• TASK SET:
(A) According to the patch page, what kind of environment is a list of multiple default destinations meant for?
(B) Summarize the patch page in two sentences.

• QUOTED PASSAGE:
****************
Patchwork [net-next,2/2] vxlan: allow specifying multiple default destinations

login
register
mail settings
Submitter Mike Rapoport
Date April 25, 2013, 11:03 a.m.
Message ID <1366887829-3950-3-git-send-email-mike.rapoport@ravellosystems.com>
Download mbox | patch
Permalink /patch/239493/
State Changes Requested
Delegated to: David Miller
Headers show

Comments

Mike Rapoport - April 25, 2013, 11:03 a.m.
A list of multiple default destinations can be used in environments that
disable multicast on the infrastructure level, e.g. public clouds.

Signed-off-by: Mike Rapoport <mike.rapoport@ravellosystems.com>
---
 drivers/net/vxlan.c          | 176 +++++++++++++++++++++++++++++++++++++++++++
 include/uapi/linux/if_link.h |  14 ++++
 2 files changed, 190 insertions(+)
Atzm Watanabe - April 26, 2013, 6:59 a.m.
At Thu, 25 Apr 2013 14:03:49 +0300,
Mike Rapoport wrote:
> +/* Add remote to default destinations list */
> +static int vxlan_remote_add(struct vxlan_dev *vxlan, struct nlattr *attr)
> +{
> +	struct vxlan_addr ip;
> +	struct nlattr *i;
> +	u32 port, ifindex, vni;
> +	int rem, err = 0;
> +	bool addr_set = false;
> +
> +	port = vxlan_port;
> +	vni = vxlan->default_dst.remote_vni;
> +	ifindex = vxlan->default_dst.remote_ifindex;
> +
> +	nla_for_each_nested(i, attr, rem) {
> +		switch (nla_type(i)) {
> +		case IFLA_VXLAN_REMOTE_ADDR:
> +			err = vxlan_nla_get_addr(&ip, i);
> +			addr_set = true;
> +			break;
> +		case IFLA_VXLAN_REMOTE_PORT:
> +			port = nla_get_u32(attr);
> +			break;
> +		case IFLA_VXLAN_REMOTE_VNI:
> +			vni = nla_get_u32(attr);
> +			break;
> +		case IFLA_VXLAN_REMOTE_IFINDEX:
> +			ifindex = nla_get_u32(attr);
> +			break;
> +		default:
> +			err = -EINVAL;
> +			break;
> +		};
> +
> +		if (err)
> +			return err;
> +	}
> +
> +	if (!addr_set)
> +		return -EINVAL;
> +
> +	err = vxlan_rdst_append(&vxlan->default_dst, &ip,
> +				port, vni, ifindex);
> +	if (err < 0)
****************
• SUPPLIED RECORDS:

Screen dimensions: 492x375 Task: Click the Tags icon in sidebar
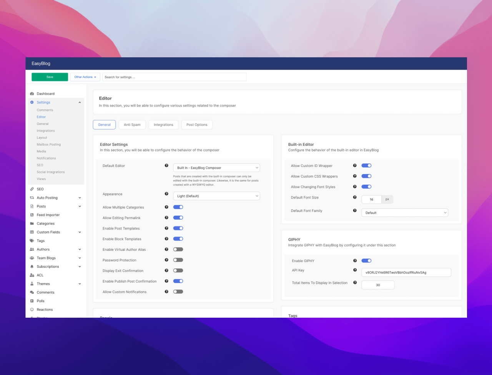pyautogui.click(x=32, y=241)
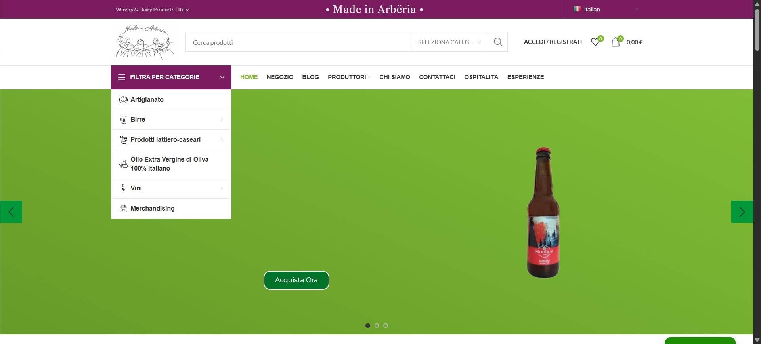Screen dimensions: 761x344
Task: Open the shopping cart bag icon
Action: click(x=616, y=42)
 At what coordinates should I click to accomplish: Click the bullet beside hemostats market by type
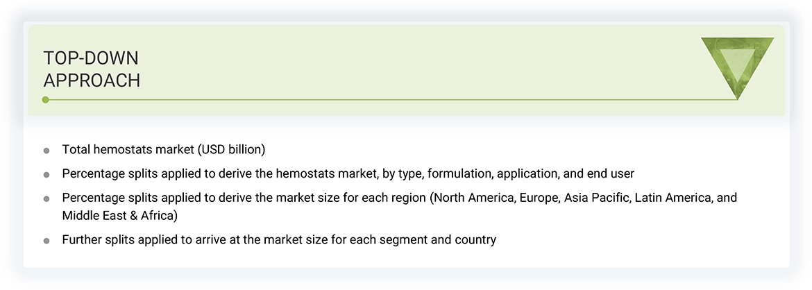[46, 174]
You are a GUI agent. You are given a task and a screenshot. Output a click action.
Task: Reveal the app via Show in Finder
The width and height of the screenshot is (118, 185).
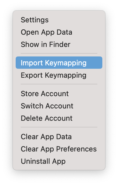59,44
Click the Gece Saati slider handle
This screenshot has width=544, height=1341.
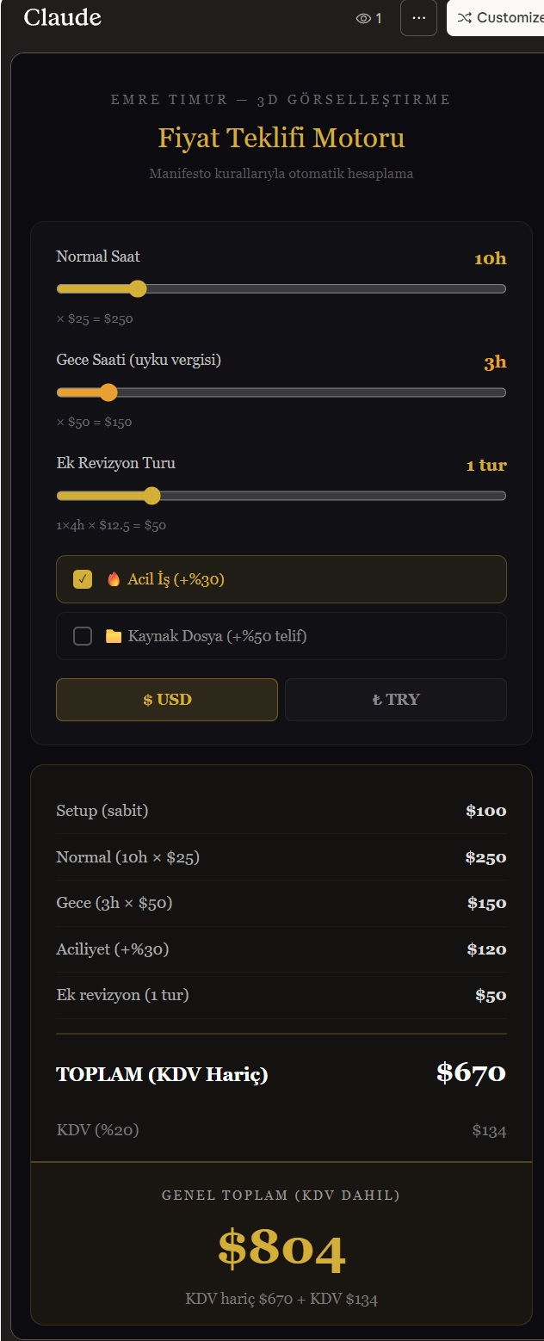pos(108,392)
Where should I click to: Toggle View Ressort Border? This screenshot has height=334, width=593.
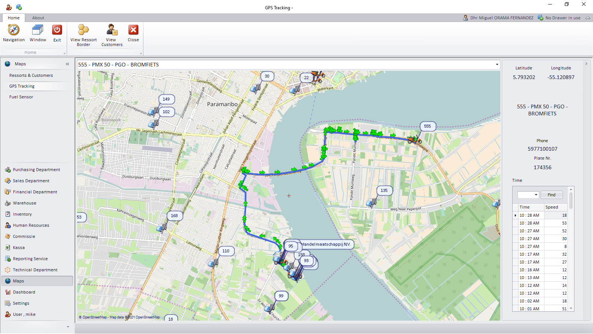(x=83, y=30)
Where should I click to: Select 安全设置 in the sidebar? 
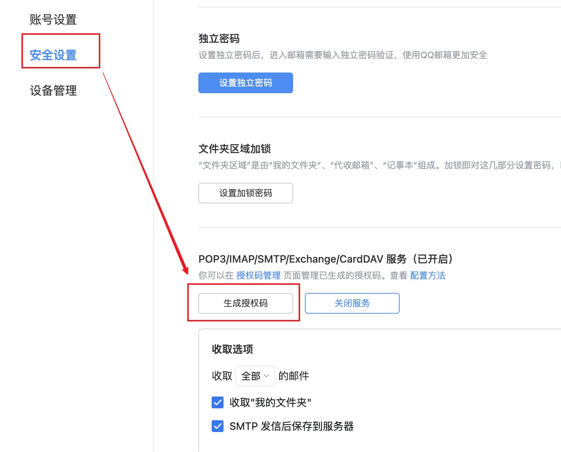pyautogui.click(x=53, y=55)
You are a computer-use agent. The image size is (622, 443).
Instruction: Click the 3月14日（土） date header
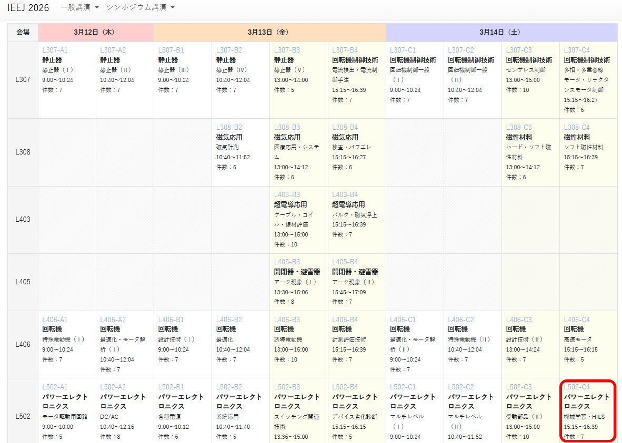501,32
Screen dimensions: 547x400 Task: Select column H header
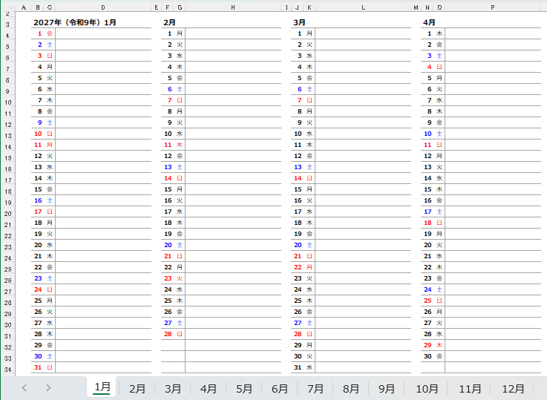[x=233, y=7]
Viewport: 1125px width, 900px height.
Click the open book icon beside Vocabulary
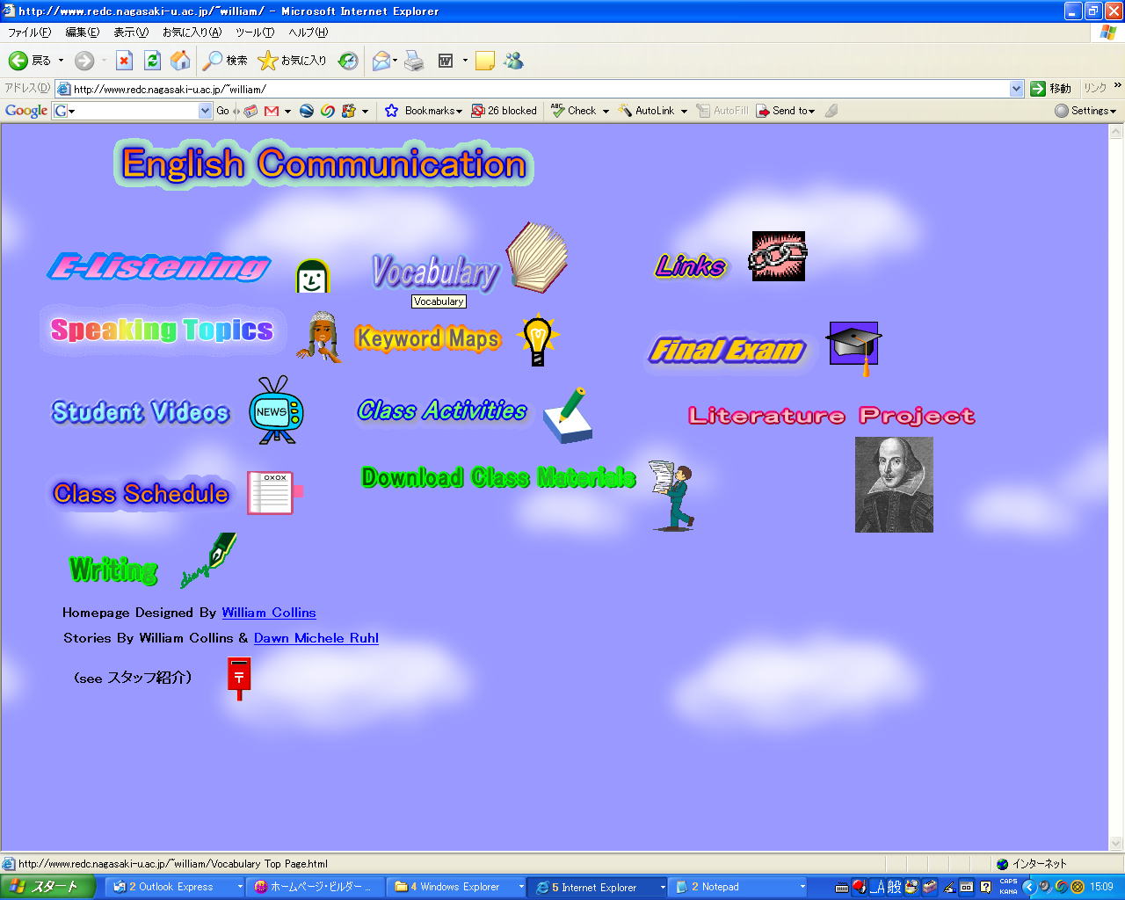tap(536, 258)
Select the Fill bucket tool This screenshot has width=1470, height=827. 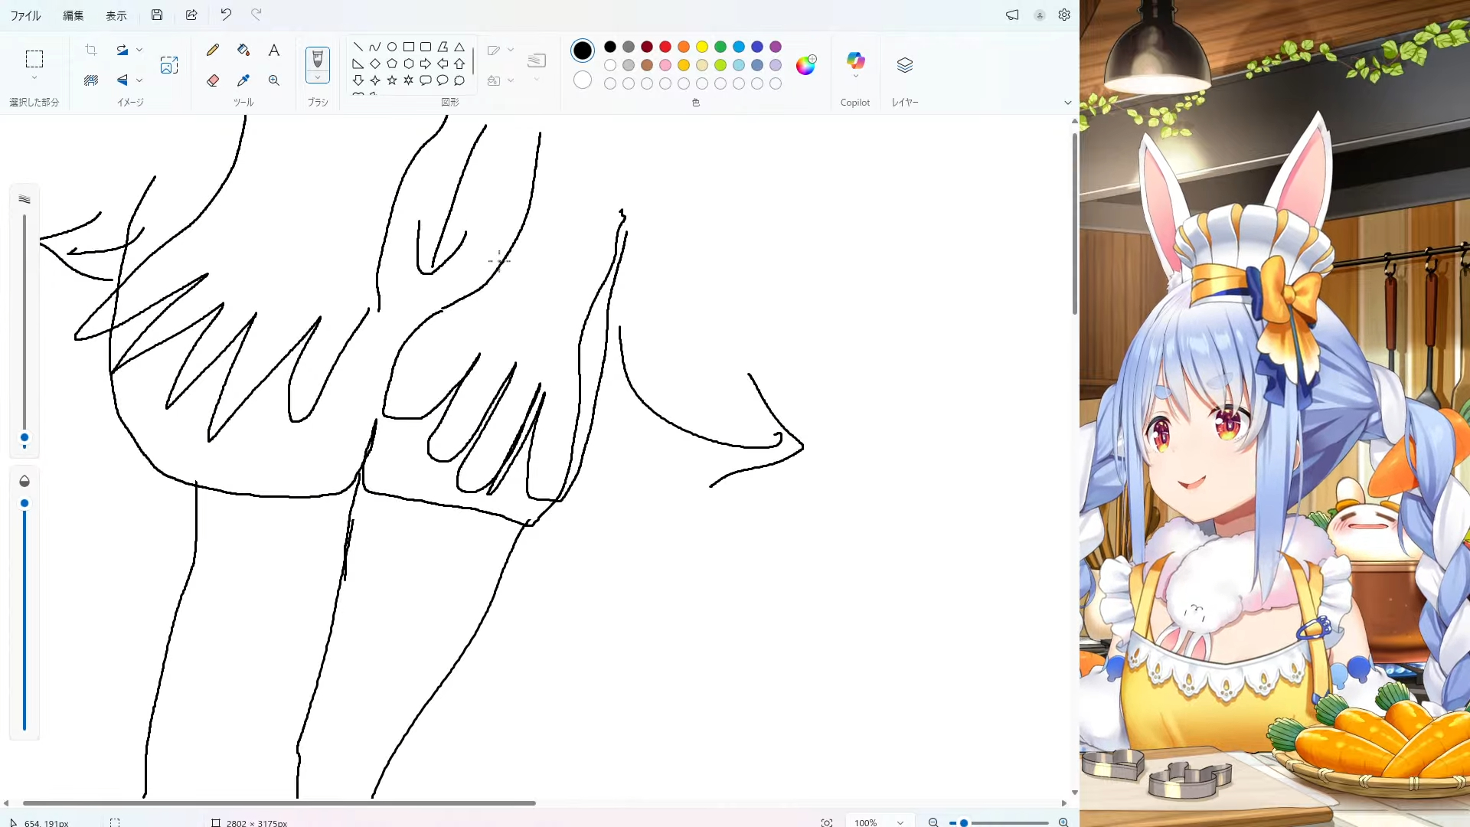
****************
• TASK RESULTS:
(A) Environments that disable multicast at the infrastructure level, such as public clouds.

(B) On April 25, 2013, Mike Rapoport submitted a vxlan patch that allows multiple default destinations, for environments such as public clouds that disable multicast. The patch adds 190 lines across drivers/net/vxlan.c and include/uapi/linux/if_link.h, is marked Changes Requested and delegated to David Miller, and Atzm Watanabe replied the next day quoting its vxlan_remote_add function.